The election that brought Mr. Morsi to power gave a political voice for the first time to millions of people, many of them poor, uneducated, and religious. They may not have been very good democrats, or even particularly tolerant of different views. Many of them had opinions – for example, on the role of women, on sex, and on the place of Islam in public life – that secular liberals find abhorrent. But silencing these people by force, and calling them foreign-backed terrorists, can have only one result: more violence.

If the outcomes of democratic elections are not respected, people will seek other means to make themselves heard. Mr. Morsi's autocratic inclinations may have damaged democracy; taking him out in a coup deals it a mortal blow.

How to bridge the gap in developing countries between secular, more or less Westernized urban elites and the rural poor is an old question. One solution is to enforce secular modernization by oppressing the poor and their religious organizations. Egypt has already endured the harsh rule of secular police states, of both the right and the left. The other solution is to give democracy a chance.
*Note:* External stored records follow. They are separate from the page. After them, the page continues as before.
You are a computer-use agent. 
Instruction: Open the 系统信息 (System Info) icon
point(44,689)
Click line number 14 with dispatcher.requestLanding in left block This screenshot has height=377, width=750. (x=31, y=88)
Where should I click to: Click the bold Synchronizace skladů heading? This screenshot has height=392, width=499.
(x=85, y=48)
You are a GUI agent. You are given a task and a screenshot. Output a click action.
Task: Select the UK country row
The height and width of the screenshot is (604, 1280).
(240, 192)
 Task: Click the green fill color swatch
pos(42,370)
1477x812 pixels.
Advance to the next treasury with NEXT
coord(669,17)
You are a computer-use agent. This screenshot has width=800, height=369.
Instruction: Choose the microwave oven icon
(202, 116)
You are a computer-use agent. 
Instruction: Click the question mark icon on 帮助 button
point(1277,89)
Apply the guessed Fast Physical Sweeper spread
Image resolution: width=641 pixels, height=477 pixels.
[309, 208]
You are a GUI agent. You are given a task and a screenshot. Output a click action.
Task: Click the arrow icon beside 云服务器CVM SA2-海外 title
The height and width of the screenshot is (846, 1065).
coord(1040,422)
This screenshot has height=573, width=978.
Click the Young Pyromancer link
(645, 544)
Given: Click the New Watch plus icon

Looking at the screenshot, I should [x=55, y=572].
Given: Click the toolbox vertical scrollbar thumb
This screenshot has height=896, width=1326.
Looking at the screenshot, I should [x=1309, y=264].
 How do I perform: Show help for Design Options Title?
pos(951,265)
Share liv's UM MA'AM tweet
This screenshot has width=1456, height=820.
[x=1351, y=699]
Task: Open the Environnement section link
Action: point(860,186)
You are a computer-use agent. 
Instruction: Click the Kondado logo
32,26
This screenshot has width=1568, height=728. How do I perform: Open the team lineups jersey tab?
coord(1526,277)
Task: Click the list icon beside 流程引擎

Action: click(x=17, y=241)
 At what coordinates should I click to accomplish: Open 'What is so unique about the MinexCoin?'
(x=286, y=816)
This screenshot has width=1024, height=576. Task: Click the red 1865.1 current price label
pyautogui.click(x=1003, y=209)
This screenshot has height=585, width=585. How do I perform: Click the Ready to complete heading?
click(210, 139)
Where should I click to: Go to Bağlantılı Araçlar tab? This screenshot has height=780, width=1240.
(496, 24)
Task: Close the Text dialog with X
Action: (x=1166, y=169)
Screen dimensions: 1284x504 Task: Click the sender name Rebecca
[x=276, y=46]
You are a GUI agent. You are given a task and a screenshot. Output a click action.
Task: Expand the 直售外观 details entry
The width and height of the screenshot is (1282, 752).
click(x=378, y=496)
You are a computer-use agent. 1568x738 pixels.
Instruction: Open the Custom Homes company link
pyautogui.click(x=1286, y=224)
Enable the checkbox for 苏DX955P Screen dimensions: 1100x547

This is not possible without allowing some form of religious expression in public life. No democracy in the Middle East that fails to take account of Islam will work. But, without the freedom to express other views and beliefs, democracy will remain illiberal.

This is hard for Islamist parties to accept. Many Islamists may in fact prefer an illiberal to a liberal democracy. But liberals who truly favour democracy must accept that Islamists are entitled to play a political role, too. The alternative is to revert to illiberal autocracy. Applauding the military coup against Mohammed Morsi makes this the more likely outcome.

Ian Buruma is a professor of democracy, human rights, and journalism at Bard College.